Exercise tasks
1. In the article on AI-driven phishing, transcribe the text starting with "The study, available" and going on through "known as spear-phishing.".
2. Rewrite the paragraph of the AI phishing article that begins "The results were surprising" as a bulleted list, keeping its main facts.
3. Answer these questions using the AI phishing article:
(a) Compared to random, non-targeted phishing, how many times higher was the efficiency of AI-generated phishing?
(b) How many participants were the phishing attacks tested on?
(c) What click rate did random phishing have?

AI-Driven Phishing: As Effective as Human-Crafted Attacks

Phishing : AI-Driven Phishing: As Effective as Human-Crafted Attacks

In a study examining the effectiveness of phishing attacks generated automatically by large language models (LLMs), researchers concluded that artificial intelligence is as efficient as human-personalized phishing. Compared to random, non-targeted phishing, they observed a 3.5 times higher efficiency.

The study, available on arxiv.org, was conducted by a research group primarily from a Harvard University institute. The phishing attacks were tested on 101 participants to determine how well LLMs can execute personalized phishing attacks, known as spear-phishing.

The results were surprising. The 101 participants were divided into four groups. The control group received random, non-personalized phishing. One group saw phishing emails generated by LLMs. Another group received phishing emails specifically created by humans, and there was a final group that received spear-phishing, where humans refined the AI-generated emails.

Researchers measured how often links in these emails were clicked. Random phishing had a click rate of 12 percent. Links in fully automated AI-generated phishing emails were clicked 54 percent of the time, as frequently as in targeted, human-created phishing emails. When humans further refined the AI phishing, a slight increase in the click rate to 56 percent was observed.

Given data
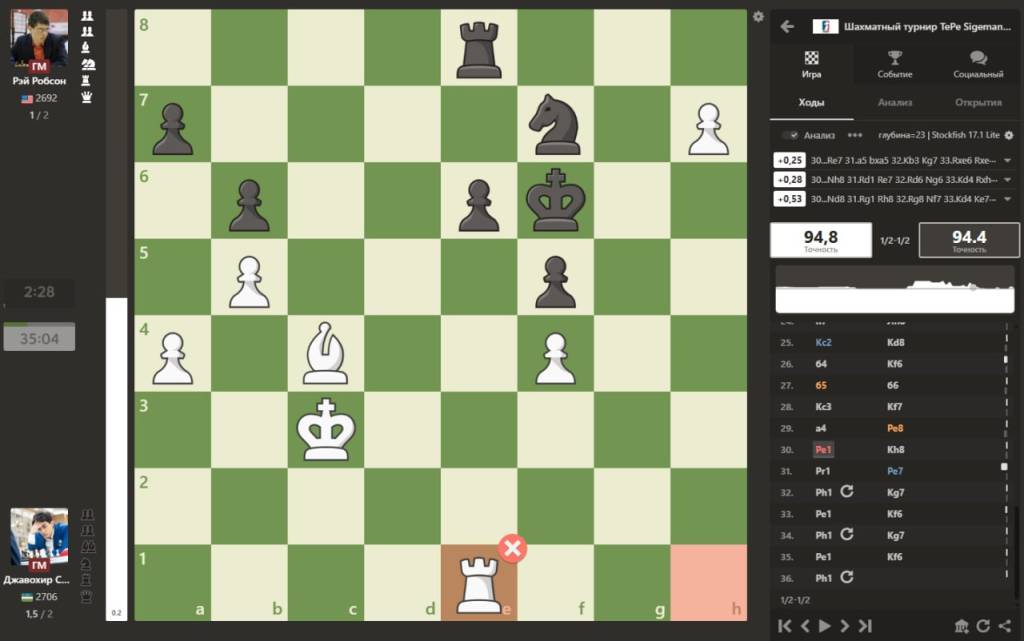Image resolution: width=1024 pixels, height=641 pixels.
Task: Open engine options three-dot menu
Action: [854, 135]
==
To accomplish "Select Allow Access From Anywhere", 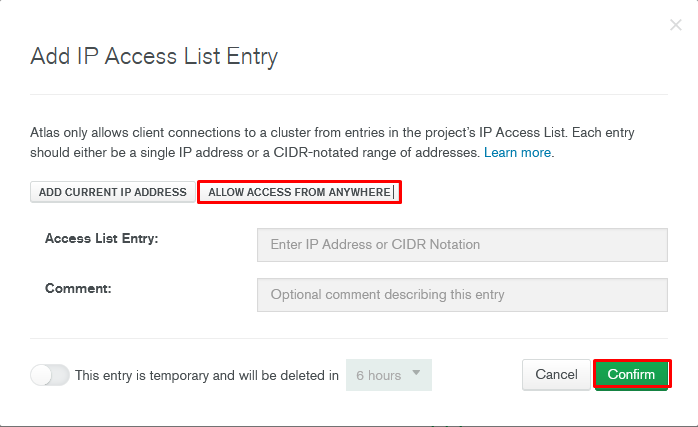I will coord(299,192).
* * *
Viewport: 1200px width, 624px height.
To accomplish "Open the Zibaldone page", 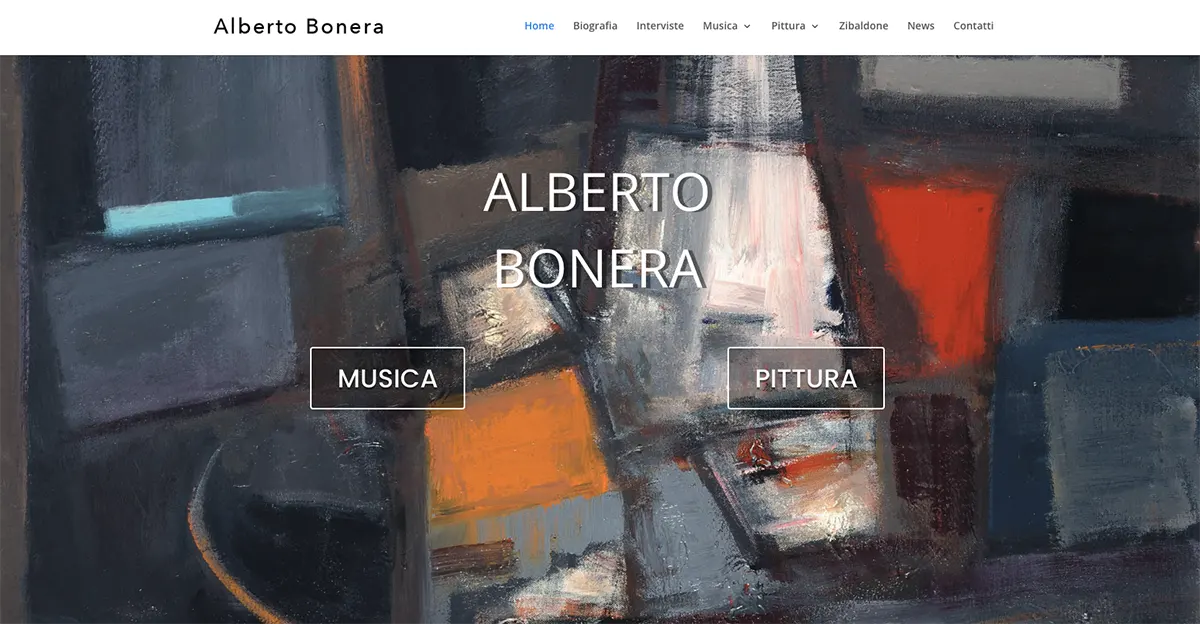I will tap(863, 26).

Per-task answers
1.
The study, available on arxiv.org, was conducted by a research group primarily from a Harvard University institute. The phishing attacks were tested on 101 participants to determine how well LLMs can execute personalized phishing attacks, known as spear-phishing.

2.
- The 101 participants were divided into four groups.
- The control group received random, non-personalized phishing.
- One group saw phishing emails generated by LLMs.
- Another group received phishing emails specifically created by humans.
- A final group received spear-phishing, in which humans refined the AI-generated emails.

3.
(a) 3.5 times higher
(b) 101 participants
(c) 12 percent